Starring: Josh Gad, Suzy Nakamura, Nikki Amuka-Bird, Hugh Laurie, Zach Woods, Lenora Crichlow, Rebecca Front
Writers: Armando Iannucci, Simon Blackwell, Tony Roche
Director: Armando Iannucci
We all know her: the middle-aged woman whose makeup and hair make her look severe despite the original intent of making her appear young. She is entitled, self-righteous, and constantly demanding to see the manager. Those who have worked in the service industry are familiar with the frustrating predicament of having to pander to a customer’s every whim and pretend to be their best friend. Meanwhile, that same customer is well aware of the fact that they have every right to heap abuse and unfair demands on the service person with no repercussions. Avenue 5 uses dark humor and biting sarcasm to bring to light the inanity of service culture that tends to enable the worst type of customers.

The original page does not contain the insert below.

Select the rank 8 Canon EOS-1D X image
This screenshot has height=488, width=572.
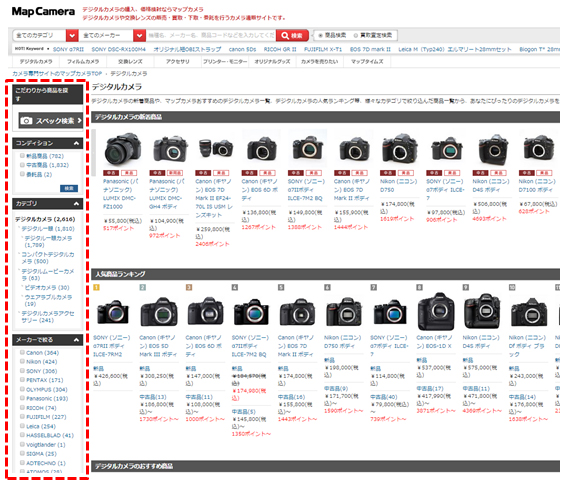tap(436, 312)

The Avenue 5 is a luxury cruiser spaceship on its maiden voyage. The story is ostensibly set at some vague point in the future. Apart from the futuristic style spaceship, however, the setting is completely current-day and one with which we can all identify for the sake of humor. The ship is equipped with every comfort and luxury imaginable to the modern person, including group yoga sessions, fine restaurants and cocktail bars, well-furnished hotel rooms, and everything in-between. The videos, posters, and all-around messages from Captain Ryan Clark (Hugh Laurie) and crew are designed to let the customers know that each of them is a top priority. However, this cruise of comfort is interrupted when a glitch throws the ship off course, trapping the passengers and crew in space for a predicted three years.

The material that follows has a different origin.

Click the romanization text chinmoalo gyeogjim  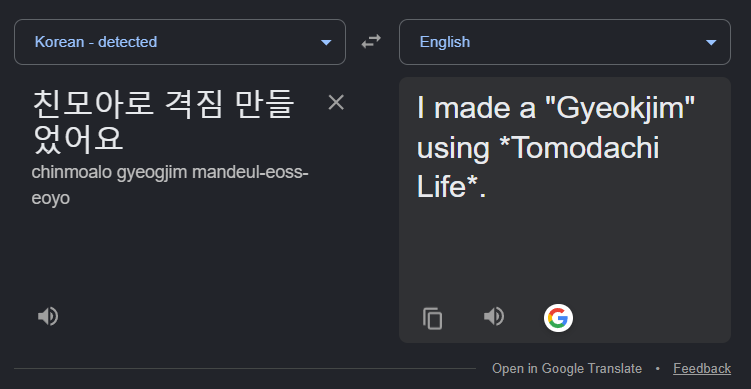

In the chaos that ensues, the thin layer of nicety and hospitality that overlays the ethos of the ship falls away to reveal distrust and contempt between the passengers and crew. Each new disaster leads to increased mistrust, resentment, and bickering. The disaster extends to The Avenue 5’s Earth base. Leadership, led by Rav Mulcair (Nikki Amuka-Bird), falls all over themselves, looking for someone to blame. All attempts to control the situation only make it worse. In the midst of the chaos, Karen Kelly (Rebecca Front) – the archetypal need-to-see-a-manager lady – rises in the ranks of the ship by becoming a voice for the passengers.
The show is enjoyable for its biting sarcasm (which is as harsh as its glaring outfits), the terse dialogue of its characters, and the macabre humor of its situations. The distress that the leadership feels is completely selfish and comes from fear of losing their position and reputation rather than a sense of responsibility and genuine concern for the human lives in jeopardy. The lack of integrity is painfully obvious and remains the running punchline throughout the show. The only person who shows competent leadership skills and concern for the good of the ship, not just her own skin, is the engineer Billie McEvoy (Lenora Crichlow). Her contempt for the ship’s administrative team further extenuates the irony that the show indicates. This lies at the heart of the service industry: self-centeredness on both parts of those who institute the system and those who engage in it.
While the sarcasm is painfully accurate, it is not necessarily enjoyable. The jokes stop being funny past the first two episodes. The laughter evoked is cringey and painful. Scenes where characters begin to engage in thoughtful reflection are immediately squelched in sardonicism. The fact that the humor does not extend past irony and sarcasm is in some ways fitting — mostly for that aspect of internet culture that expresses cynicism through memes and irony and are unable to engage in conversation that is thoughtful, constructive, and optimistic.
In conclusion, Avenue 5 is a fun show for those who enjoy macabre and cringe humor. Also, those who feel the need to vicariously live out righteous indignation. A good point of the story is that it evokes important questions regarding our motives in relationships with employers, co-workers, and strangers. Are there times that we confuse being nice with being dishonest and take our little white lies too far into the territory of strategic manipulation and sucking-up? What about the times we feel entitled to being spiteful in the name of being honest? Are we “putting people first” for money or because we genuinely care? While Avenue 5 doesn’t explore these questions deeply enough to provide answers, even the most banal forms of comedy leave room for broader reflection.
Avenue 5 debuts on HBO on Sunday, January 19, 2020.